What is the answer to the Goldman Sachs conundrum? The world’s most illustrious investment bank has recently been made to look, well, cheap by those upstart alternative investment managers.
With the likes of Fortress going public, and jumping to a nose-bleed worthy 30 times earnings, and Blackstone set to follow with a valuation that could reach $40bn or more, the coming out of the cream of the hedge fund and private equity world has crystallised their value - and put Goldman’s on around 10 times into rather harsh perspective.
Thorold Barker has a suggestion, writing over the weekend in the FT. Goldman, he points out, has $147bn of ‘alternative assets under management, compared to Blackstone’s $79bn - and asset management is only one part of the Goldman business.
There are of course various possible reasons for the discrepancy. Blackstone could be viewed as having better growth opportunities - or might have a better track record of investment returns from its funds, something Goldman does not reveal.
If Blackstone et al do achieve these hefty valuations, and crucially manage to sustain them for some time, Goldman might reasonably want some of that glow reflected onto its own business.
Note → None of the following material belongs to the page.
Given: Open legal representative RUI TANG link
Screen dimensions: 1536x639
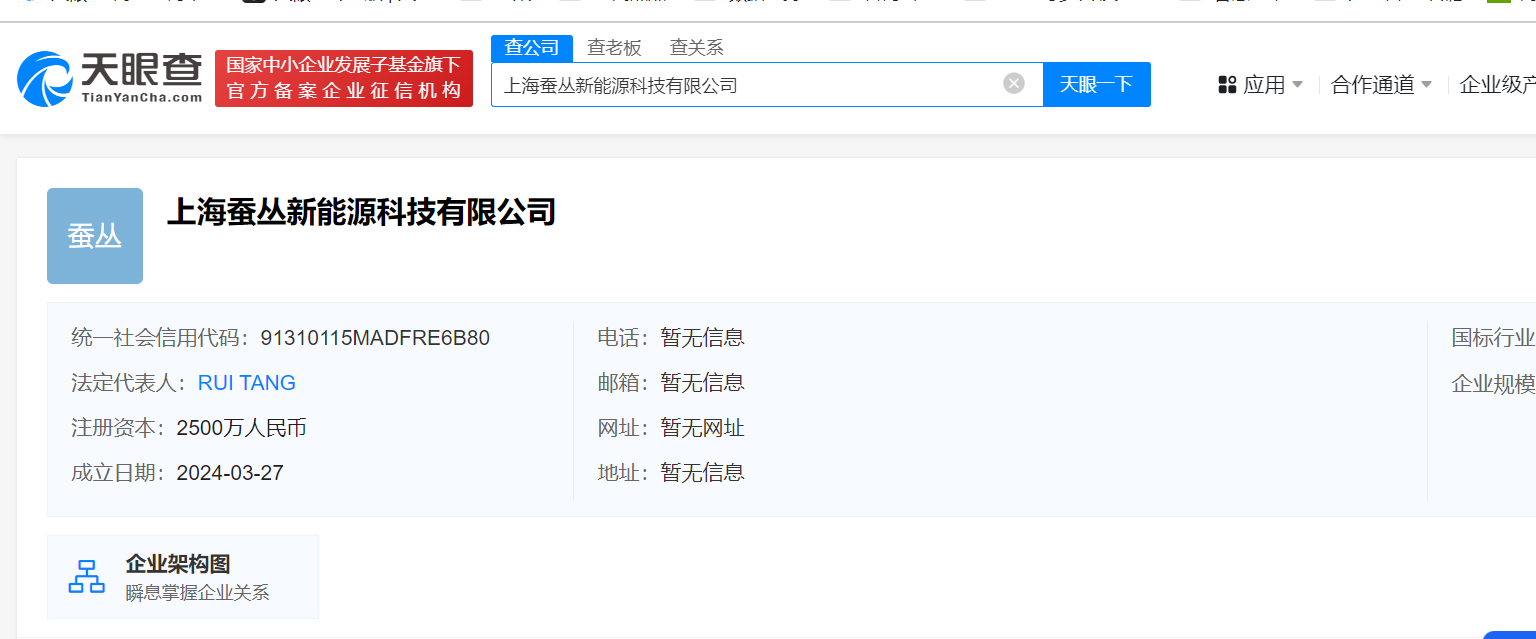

So what to do? One option would be to spin off the alternatives business but the bank is unlikely to relish losing control of such a fast-growing and lucrative business. Another option, the sale of a partial stake, is a messy one.
So, says Barker, the easiest option would be for Goldman to take the boom in alternative asset management as a sign that it is time for more transparency. It could give more detail on exactly how it generates profits in its different businesses. Investors could then get more comfortable with the mechanics of the group and give a clearer view of what the sum of Goldman’s parts really is worth.
That idea has won whole-hearted support from one quarter. “Mr. Barker is absolutely right. And Goldman should heed his words if they know what is good for their employees’ pocketbooks - and those of their outside investors.,” says Roger Ehrenberg at Information Arbitrage. “This is clearly a case where something has to give - either Goldman is being valued at some 50% of its fair market value or Fortress (and, shortly, Blackstone) are grossly overvalued. In truth, the right answer probably lies somewhere in between.”
“Mr. Blankfein and the Goldman Board should strongly consider some enhanced transparency of its alternatives business in order to drive a sharp upward spike in valuation. I think this is a small price to pay for tens of billions of value creation. And the PR benefits of better, more complete disclosure wouldn’t hurt, either. And they’d be a trail blazer among the top tier of the investment banking community. The answer is clear. All that remains is to just do it.”